Text shown =>

This report is the first in our series covering the discussion on the different aspects of eCommerce policy and the impact it has on every aspect of the internet, including digital products and anti-competitive issues, privacy, protectionism. Read the second here. The discussion was held on October 10, in Bengaluru.

“Products and services are not easy concepts to regulate. Though the whole world has a challenge, grappling with how to regulate this— not just from the taxation perspective, but generally from a lot of perspectives,” said Harshita Thammaiah, from the legal team of Xiaomi India as she responded to a question about how the ecommerce policy looks at digital goods.

What follows is a paraphrased, not verbatim, transcript of the discussion, edited for brevity and clarity.

Regulation of eCommerce operations

  • Regulation of digital goods: Products and services are not an easy concept to regulate. Under GST, ‘digital products’ are everything software-related, and can be delivered in a digital format. But ‘digital service’ is not a digital product. The jurisprudence of actual distinction between these two is always blurred. (Harshita Thammaiah, Xiaomi)
  • HSN is Harmonised System of Nomenclature for doing trade worldwide. It is a trade classification where you classify a good and put it under that category to get rates easily, a code all countries have agreed to. GST talks about HSN and fetters without actually defining it properly and laying down basic framework of regulation. For example, the kind of features  in a phone and categorization of whether an app is just a product or a service is not as simple as it sounds. It depends on the various kind of features that is being offered. (Harshita Thammaiah, Xiaomi)

Job =>
Write the next part of the report on the eCommerce policy discussion, picking up after its last sentence. The listing after this point is separate material and has no connection to the report.

Supplied entries =>
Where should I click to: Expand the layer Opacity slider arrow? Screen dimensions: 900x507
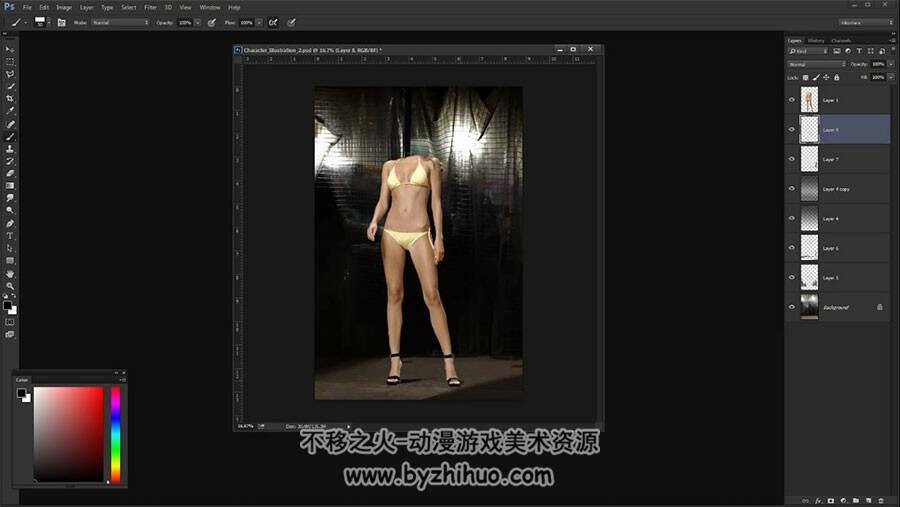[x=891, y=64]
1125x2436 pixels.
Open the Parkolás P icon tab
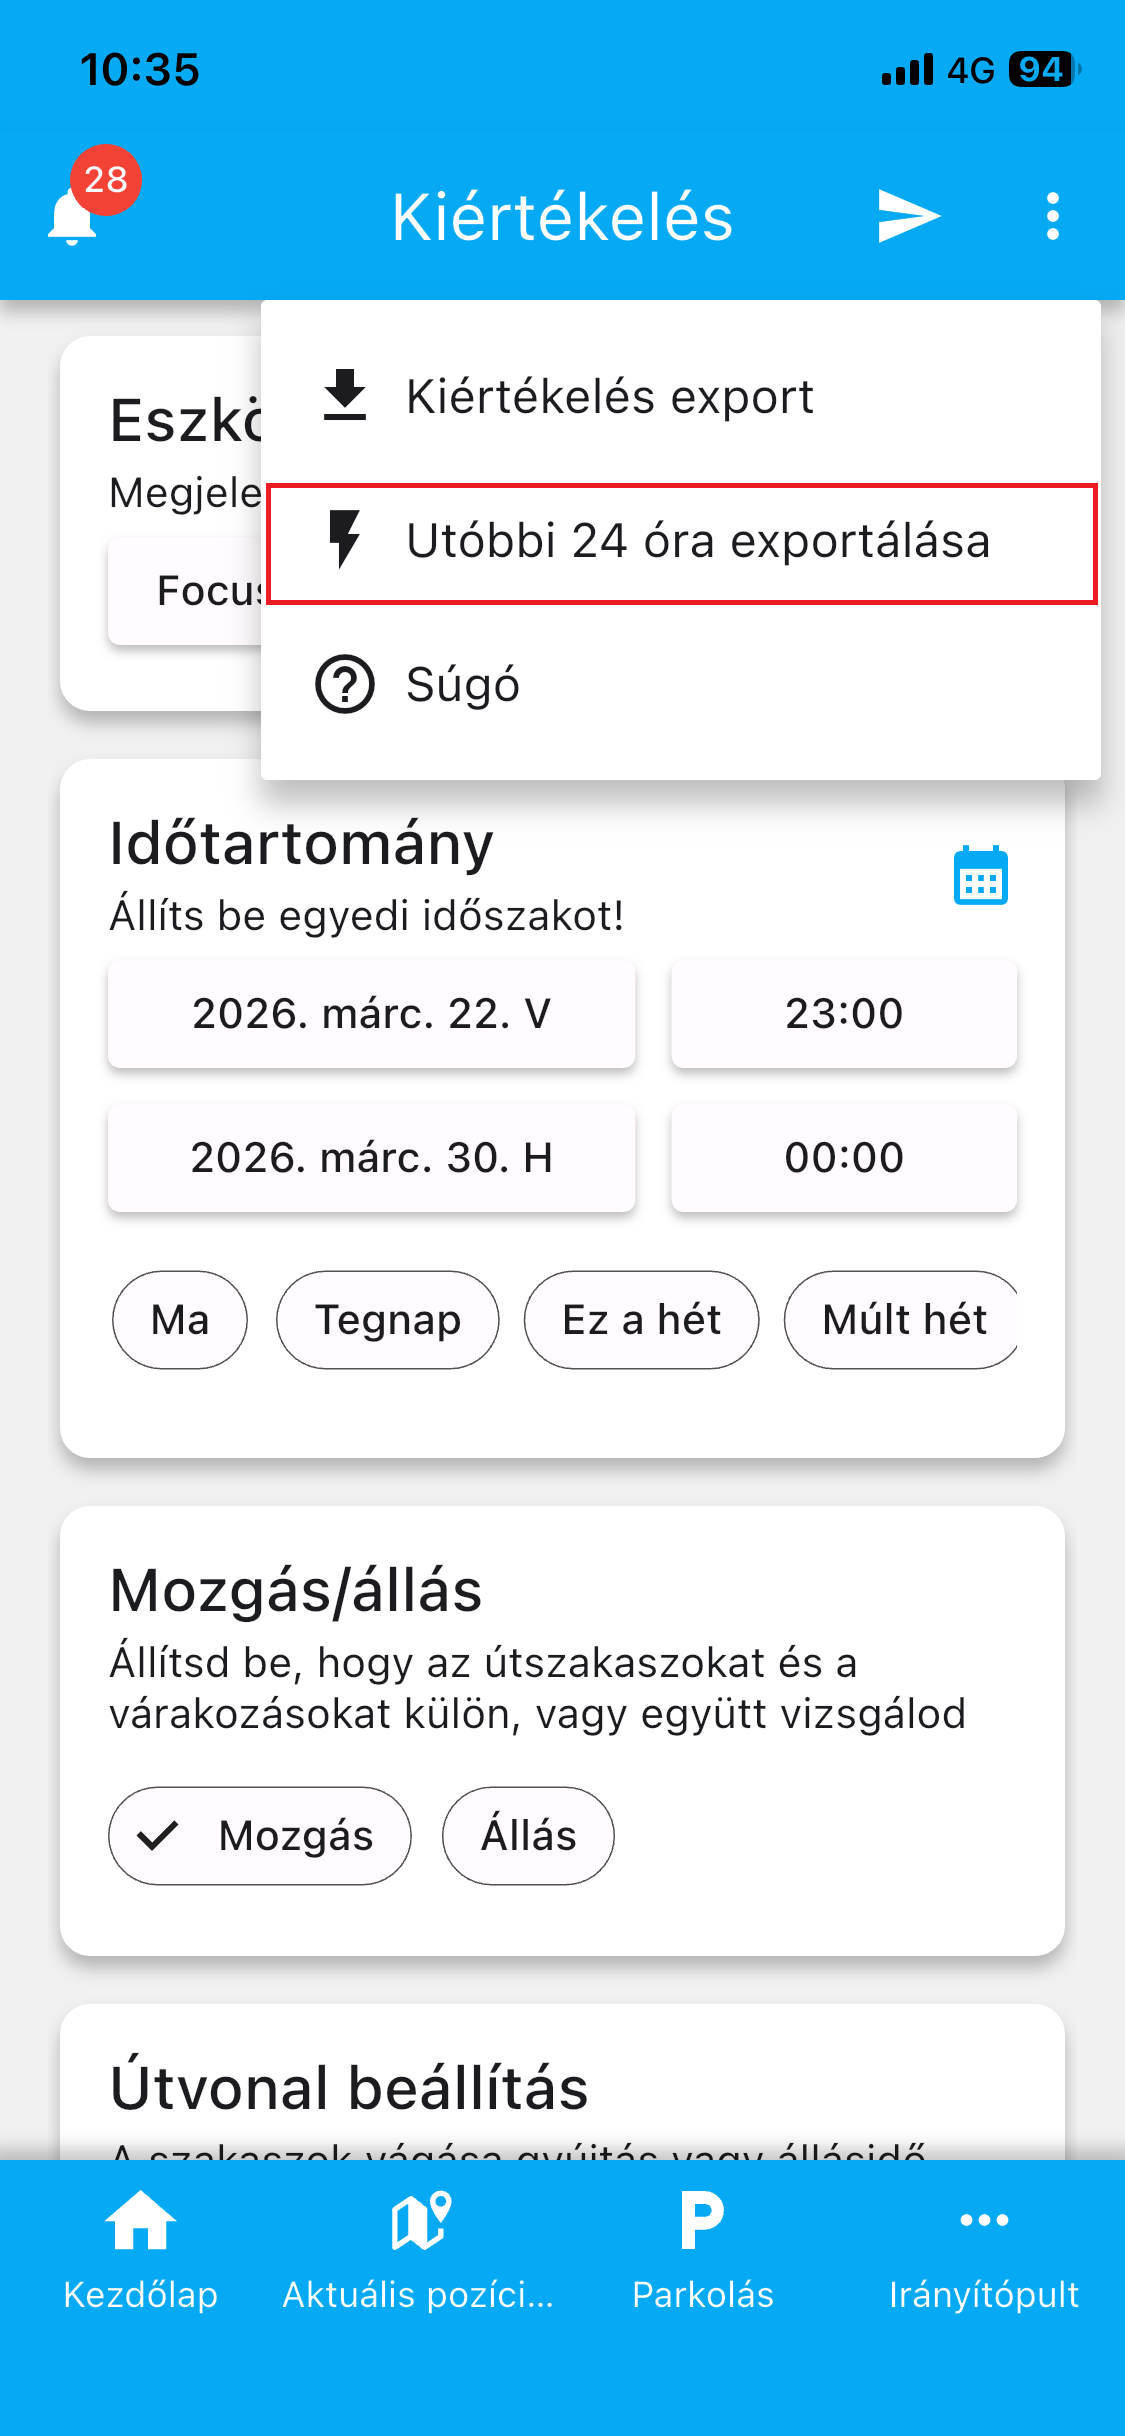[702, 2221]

Output for this exercise =>
  • The distinction between products and services is blurred on the internet as compared to what it was earlier- tangible vs intangible. Right now, intangible stuff, like a software, is also treated as a product. But in jurisprudence, you consume service, but it is not tangible. And therefore, tangibility becomes an issue for distinguishing between product and service. And due to technological evolution, the distinction will always be blurred. And the policy does not say much about how it wants to regulate digital economy. (Harshita Thammaiah, Xiaomi)

Anti-competitive issues 

  • The policy does not define eCommerce. At the moment, eCommerce is synonymous with the internet and the lack of clarity bleeds into the kind of solutions they’re seeking. The Competition Act, with its principle-based framework, does have the capacity to address this issue but the Competition Commission of India (CCI) does not seem to have done enough studies to focus on the aspects of traditionally multi-sided markets. For eg: Facebook, Google and Amazon are monopolies in the most basic sense. The policy will focus on things like predatory pricing and the need to protect domestic industry from deep pockets of foreign investments but from a principle standpoint, it also needs to look at consumer welfare in terms of prices and choice. Monopoly means that there is a lack of competition amongst players in the market but there is no consistent stand in India on this. However, the act seems quipped to deal with the abuse of monopoly power or dominant position of any particular player. (Divij Joshi, Vidhi Centre for Legal Policy)
  • Predatory pricing and relevant market and substitutability: Relevant market comprises of two things- relevant product market and relevant geography market. Offering of discounts does not automatically mean predatory pricing. But there are cases of imperfect substitutes such as Ashish Ahuja vs Snapdeal. Ashish Ahuja was stopped from selling Sandisk SD cards on Snapdeal because Snapdeal had an agreement with Sandisk about certain authorised resellers authorised to sell these products. Ashish Ahuja went to the CCI calling it anti-competitive. However, the CCI said they cannot define relevant market as either offline or online market because consumers will go wherever they find the product at a lower price. (Neela Badami, Samvad Partners)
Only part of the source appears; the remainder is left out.